Por Edgard Charles Stuber

Será possível inovar ou ter processos inovadores se as pessoas não estão sendo incentivadas a desenvolver a sua criatividade? Uma das possibilidades de se recuperar a criatividade, tão necessária para enfrentar os desafios que temos pela frente, é através do Design Thinking, que se apresenta como uma metodologia de solução de problemas. Muitos cursos à distância vêm sendo instituídos pelas principais escolas internacionais especialistas na área, como o Venture Lab, da Universidade de Stanford, e o MIT Media Lab, do Massachusetts Institute of Technology. Mas será que conseguimos realmente abordar a criatividade com cursos à distância?

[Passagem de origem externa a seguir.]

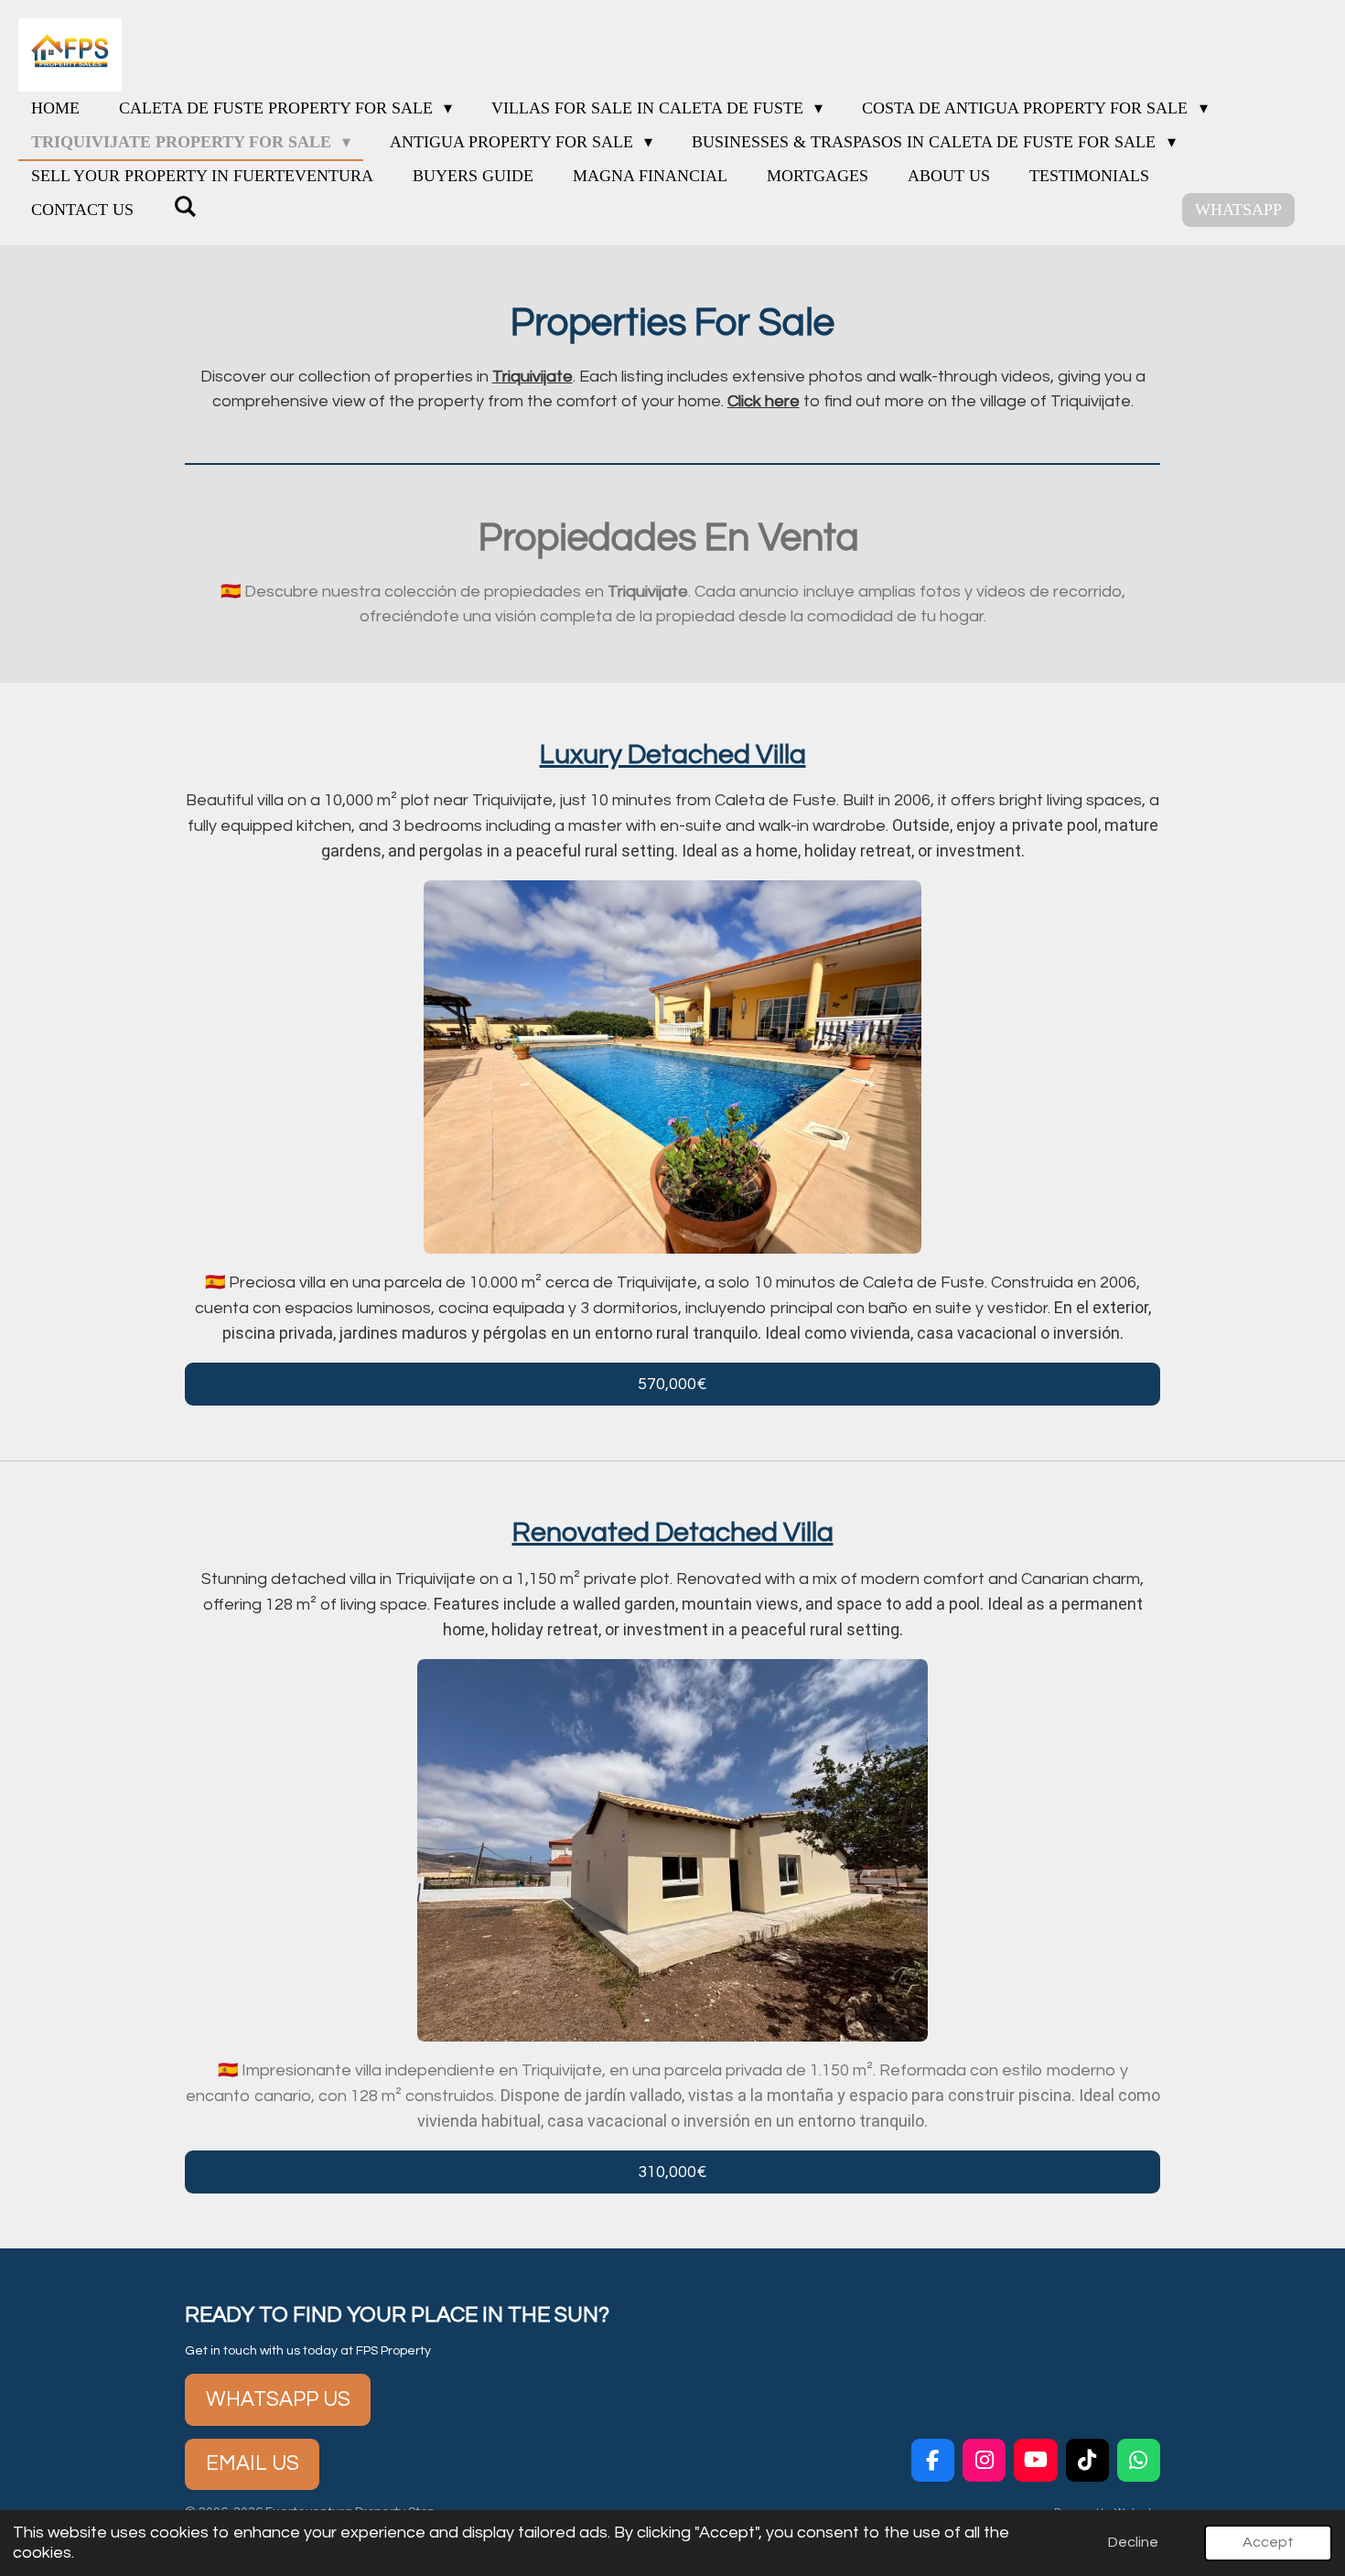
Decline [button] (1132, 2542)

Este é o desafio que o Venture Lab de Stanford está enfrentando com um curso intensivo online que teve sua primeira turma em 2012 e já está na sua segunda edição. O curso é projetado para explorar os diversos fatores que estimulam e inibem a criatividade em indivíduos, equipes e organizações. A cada sessão, as equipes virtuais se concentram em uma variável diferente relacionada à criatividade, tais como problemas de enquadramento, suposições desafiadoras e equipes criativas.

O curso é altamente experimental, exigindo que cada aluno participe ativamente uma vez por semana, com prazos de menos de sete dias para apresentar soluções aos diferentes desafios apresentados semanalmente. Alguns dos desafios tinham que ser concluídos individualmente, e alguns realizados em equipes. Ao final do curso foi realizado um projeto de duas semanas, que permitiu aos participantes usarem todas as ferramentas que aprenderam.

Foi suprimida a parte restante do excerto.